Review urged of private-ops pilot scheme

PUBLISHED : Thursday, 19 April, 2012, 12:00am
UPDATED : Thursday, 19 April, 2012, 12:00am


Doctors have called on the Hospital Authority to review or end a long-running pilot scheme providing subsidies to cataract patients to have private surgery after the Audit Commission recommended an overall evaluation of such plans.

They say that if the public-private partnership plan - which has already lasted longer than originally intended - is to continue, consideration should be given to extending it to other types of eye surgery.

Their comments came after the commission said this plan and a similar one for outpatients in Tin Shui Wai, both in their fourth year, had exceeded their scheduled duration of two to three years and had lasted a long time for pilot schemes.

'It is now time to carry out a comprehensive review of the partnership,' it said, noting the government had no plans to make the schemes permanent. The partnership was launched in 2008 as part of efforts to cut waiting times for medical services at public hospitals.

Under the cataract programme, patients receive a government subsidy of HK$5,000 and pay up to HK$8,000 themselves for private surgery. Those in the outpatient programme receive consultations from private doctors at the same rate charged at public clinics.

By the end of last year, the cataract programme had served 16,458 patients and the outpatient programme had handled 1,618, outperforming the targets of 13,000 and 1,500.
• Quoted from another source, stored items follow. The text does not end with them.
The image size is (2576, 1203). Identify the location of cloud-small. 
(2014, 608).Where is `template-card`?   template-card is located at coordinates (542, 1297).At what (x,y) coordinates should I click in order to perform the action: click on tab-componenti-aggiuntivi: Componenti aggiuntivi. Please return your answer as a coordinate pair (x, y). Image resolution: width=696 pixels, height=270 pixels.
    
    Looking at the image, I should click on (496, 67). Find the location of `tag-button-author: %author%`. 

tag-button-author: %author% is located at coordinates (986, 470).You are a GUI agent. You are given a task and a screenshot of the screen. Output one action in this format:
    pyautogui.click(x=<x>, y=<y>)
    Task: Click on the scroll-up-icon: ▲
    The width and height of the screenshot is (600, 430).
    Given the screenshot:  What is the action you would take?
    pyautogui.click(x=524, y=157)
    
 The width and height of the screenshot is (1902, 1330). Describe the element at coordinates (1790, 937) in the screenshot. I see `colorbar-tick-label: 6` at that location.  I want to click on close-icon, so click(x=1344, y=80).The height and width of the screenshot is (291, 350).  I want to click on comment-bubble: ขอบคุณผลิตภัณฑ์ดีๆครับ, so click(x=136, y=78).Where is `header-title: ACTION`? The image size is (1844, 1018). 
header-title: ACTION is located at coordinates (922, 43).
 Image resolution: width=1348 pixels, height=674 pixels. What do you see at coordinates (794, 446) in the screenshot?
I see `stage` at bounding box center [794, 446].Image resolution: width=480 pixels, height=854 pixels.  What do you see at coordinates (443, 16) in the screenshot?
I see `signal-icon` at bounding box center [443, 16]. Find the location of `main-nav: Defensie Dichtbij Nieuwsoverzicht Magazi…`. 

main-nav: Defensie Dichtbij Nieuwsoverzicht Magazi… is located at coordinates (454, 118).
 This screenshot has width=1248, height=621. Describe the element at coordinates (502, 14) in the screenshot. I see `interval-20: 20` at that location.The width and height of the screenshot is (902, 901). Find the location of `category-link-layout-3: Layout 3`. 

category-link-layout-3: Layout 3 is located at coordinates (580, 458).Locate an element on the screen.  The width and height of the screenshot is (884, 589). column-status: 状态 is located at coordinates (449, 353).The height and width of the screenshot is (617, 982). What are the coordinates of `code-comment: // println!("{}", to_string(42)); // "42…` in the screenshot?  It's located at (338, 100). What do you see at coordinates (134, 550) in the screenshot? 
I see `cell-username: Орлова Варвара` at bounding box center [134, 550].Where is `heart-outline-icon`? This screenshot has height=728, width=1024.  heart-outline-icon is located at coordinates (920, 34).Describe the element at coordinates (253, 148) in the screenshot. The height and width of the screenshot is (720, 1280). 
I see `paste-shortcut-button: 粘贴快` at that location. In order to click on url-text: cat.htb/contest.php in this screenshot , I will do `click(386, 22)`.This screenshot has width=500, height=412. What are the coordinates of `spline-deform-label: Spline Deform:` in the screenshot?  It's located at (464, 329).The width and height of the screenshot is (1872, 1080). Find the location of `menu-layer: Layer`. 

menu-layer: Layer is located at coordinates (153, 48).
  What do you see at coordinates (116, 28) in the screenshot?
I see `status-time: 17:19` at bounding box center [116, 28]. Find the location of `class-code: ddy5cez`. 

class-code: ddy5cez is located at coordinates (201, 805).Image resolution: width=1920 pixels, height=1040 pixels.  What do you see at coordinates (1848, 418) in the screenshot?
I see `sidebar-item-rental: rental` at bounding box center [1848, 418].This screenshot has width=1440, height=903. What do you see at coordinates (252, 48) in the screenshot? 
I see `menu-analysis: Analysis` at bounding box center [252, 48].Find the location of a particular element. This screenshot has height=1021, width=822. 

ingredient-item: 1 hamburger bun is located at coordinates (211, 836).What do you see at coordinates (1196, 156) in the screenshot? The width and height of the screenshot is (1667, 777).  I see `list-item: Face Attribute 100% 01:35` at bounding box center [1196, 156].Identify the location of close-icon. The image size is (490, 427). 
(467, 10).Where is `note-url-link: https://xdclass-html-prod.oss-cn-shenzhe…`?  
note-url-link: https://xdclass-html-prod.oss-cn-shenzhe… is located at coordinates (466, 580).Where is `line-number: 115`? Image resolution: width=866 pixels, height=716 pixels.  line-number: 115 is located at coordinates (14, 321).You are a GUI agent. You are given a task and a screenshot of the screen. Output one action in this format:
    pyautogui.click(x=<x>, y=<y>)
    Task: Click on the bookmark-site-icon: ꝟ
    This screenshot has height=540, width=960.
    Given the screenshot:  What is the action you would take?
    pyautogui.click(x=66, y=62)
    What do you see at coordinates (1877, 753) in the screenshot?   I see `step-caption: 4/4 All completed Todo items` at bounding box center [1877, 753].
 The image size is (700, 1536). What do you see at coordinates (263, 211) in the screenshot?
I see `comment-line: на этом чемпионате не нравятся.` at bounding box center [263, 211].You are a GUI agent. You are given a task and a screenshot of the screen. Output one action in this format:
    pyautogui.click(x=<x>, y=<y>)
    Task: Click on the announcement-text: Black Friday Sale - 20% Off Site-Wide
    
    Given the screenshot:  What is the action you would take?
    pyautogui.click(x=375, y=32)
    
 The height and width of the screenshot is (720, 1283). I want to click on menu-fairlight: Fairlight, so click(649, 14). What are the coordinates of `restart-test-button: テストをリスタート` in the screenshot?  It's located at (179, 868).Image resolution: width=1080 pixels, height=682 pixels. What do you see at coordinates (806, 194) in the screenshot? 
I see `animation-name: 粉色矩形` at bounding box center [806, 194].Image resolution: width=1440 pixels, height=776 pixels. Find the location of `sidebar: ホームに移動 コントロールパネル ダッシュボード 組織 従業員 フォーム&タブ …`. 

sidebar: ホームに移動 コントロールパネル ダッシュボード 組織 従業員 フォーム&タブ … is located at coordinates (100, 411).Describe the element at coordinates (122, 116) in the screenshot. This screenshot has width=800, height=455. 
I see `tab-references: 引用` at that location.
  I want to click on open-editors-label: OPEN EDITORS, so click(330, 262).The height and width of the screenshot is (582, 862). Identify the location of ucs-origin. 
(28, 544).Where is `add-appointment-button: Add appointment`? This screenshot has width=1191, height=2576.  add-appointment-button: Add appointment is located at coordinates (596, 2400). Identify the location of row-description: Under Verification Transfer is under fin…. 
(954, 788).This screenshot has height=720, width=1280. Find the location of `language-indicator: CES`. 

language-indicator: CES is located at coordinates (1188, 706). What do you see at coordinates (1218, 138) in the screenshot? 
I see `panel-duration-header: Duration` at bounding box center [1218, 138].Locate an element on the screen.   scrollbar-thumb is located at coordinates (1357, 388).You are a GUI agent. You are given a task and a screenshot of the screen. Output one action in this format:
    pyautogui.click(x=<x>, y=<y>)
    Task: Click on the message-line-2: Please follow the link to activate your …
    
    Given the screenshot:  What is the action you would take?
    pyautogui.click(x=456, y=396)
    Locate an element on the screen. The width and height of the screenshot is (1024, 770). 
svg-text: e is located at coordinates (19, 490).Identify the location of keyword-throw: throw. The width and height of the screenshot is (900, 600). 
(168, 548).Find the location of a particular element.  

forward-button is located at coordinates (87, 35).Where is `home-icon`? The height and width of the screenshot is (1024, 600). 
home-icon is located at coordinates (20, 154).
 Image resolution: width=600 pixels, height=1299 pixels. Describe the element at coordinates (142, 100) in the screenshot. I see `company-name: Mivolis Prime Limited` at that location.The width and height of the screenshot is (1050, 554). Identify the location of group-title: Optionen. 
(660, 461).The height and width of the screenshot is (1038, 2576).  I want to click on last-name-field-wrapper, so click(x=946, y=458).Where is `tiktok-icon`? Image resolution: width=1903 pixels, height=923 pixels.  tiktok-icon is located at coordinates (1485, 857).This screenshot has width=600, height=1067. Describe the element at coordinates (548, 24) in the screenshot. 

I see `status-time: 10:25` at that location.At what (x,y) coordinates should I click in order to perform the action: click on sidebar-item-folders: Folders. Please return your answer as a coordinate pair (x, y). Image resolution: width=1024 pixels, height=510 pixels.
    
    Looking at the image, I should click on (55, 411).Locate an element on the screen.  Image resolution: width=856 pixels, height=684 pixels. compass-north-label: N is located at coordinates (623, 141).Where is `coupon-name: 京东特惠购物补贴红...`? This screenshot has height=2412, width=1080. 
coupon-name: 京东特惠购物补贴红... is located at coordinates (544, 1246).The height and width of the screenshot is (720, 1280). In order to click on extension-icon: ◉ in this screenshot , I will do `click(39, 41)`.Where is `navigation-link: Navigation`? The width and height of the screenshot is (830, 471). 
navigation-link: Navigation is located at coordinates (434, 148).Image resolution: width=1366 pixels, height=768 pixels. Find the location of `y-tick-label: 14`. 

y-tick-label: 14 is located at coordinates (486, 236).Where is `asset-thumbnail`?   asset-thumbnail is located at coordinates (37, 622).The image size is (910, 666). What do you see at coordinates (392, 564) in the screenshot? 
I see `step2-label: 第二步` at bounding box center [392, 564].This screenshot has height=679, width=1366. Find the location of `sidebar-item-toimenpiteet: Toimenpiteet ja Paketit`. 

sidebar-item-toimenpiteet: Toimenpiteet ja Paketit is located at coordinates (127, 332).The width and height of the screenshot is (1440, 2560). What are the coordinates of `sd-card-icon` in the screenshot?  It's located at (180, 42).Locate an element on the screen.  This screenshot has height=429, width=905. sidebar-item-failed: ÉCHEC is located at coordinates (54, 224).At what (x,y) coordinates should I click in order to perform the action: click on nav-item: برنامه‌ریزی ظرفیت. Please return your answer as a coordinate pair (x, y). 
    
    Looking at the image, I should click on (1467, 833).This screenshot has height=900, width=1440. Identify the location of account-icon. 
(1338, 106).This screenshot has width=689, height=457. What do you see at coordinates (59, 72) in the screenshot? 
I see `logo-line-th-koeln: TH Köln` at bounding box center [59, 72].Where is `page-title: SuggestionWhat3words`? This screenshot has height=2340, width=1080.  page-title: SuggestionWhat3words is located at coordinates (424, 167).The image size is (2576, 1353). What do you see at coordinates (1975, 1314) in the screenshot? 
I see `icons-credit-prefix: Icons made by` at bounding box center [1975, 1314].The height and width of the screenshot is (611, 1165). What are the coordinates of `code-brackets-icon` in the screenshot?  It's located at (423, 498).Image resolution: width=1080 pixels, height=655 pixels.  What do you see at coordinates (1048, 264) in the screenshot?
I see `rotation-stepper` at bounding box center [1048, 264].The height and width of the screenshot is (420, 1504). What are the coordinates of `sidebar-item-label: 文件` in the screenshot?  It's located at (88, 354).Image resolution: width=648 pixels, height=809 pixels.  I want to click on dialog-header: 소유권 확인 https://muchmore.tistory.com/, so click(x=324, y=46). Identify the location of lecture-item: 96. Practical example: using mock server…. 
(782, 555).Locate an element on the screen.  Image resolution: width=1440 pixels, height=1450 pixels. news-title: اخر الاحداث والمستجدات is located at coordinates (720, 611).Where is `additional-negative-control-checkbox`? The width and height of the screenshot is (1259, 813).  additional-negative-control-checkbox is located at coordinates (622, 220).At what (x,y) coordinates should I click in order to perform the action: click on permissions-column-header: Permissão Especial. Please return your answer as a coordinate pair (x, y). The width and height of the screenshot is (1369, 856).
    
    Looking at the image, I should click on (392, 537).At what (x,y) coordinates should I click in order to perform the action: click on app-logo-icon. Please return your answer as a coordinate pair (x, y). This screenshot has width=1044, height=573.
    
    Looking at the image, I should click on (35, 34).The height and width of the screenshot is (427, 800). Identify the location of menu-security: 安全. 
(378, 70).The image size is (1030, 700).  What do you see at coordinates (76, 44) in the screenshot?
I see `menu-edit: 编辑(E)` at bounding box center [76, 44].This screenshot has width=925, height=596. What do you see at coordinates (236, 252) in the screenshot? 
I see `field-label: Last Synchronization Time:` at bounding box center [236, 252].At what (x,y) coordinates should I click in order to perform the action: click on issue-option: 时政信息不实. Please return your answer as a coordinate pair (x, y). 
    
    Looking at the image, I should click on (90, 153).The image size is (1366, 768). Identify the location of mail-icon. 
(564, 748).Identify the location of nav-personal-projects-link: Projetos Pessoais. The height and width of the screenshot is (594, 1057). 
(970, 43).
Funding was approved to carry out a further 12,000 cataract operations in 2011-12, but not beyond.

Extension of the outpatient programme outside Tin Shui Wai has been put on hold.

The commission said a pilot programme was supposed to be a testing ground and if the schemes were to continue, the level of subsidy and patients' co-payments should be changed to help design better partnerships in the future.

A well-thought-out exit plan should also be prepared if the schemes were to end, as patients reverting to the public system could raise the authority's caseload.

Before 2008, patients had to wait more than five years for cataract surgery in public hospitals. Now the wait is from several days to two years.

Dr Chow Pak-chin, president of the Hong Kong Association of Private Eye Surgeons, said the authority should end the cataract programme and divert the remaining funding to other types of eye diseases. 'It has finished its quest ... a waiting period of up to two years is reasonable,' he said.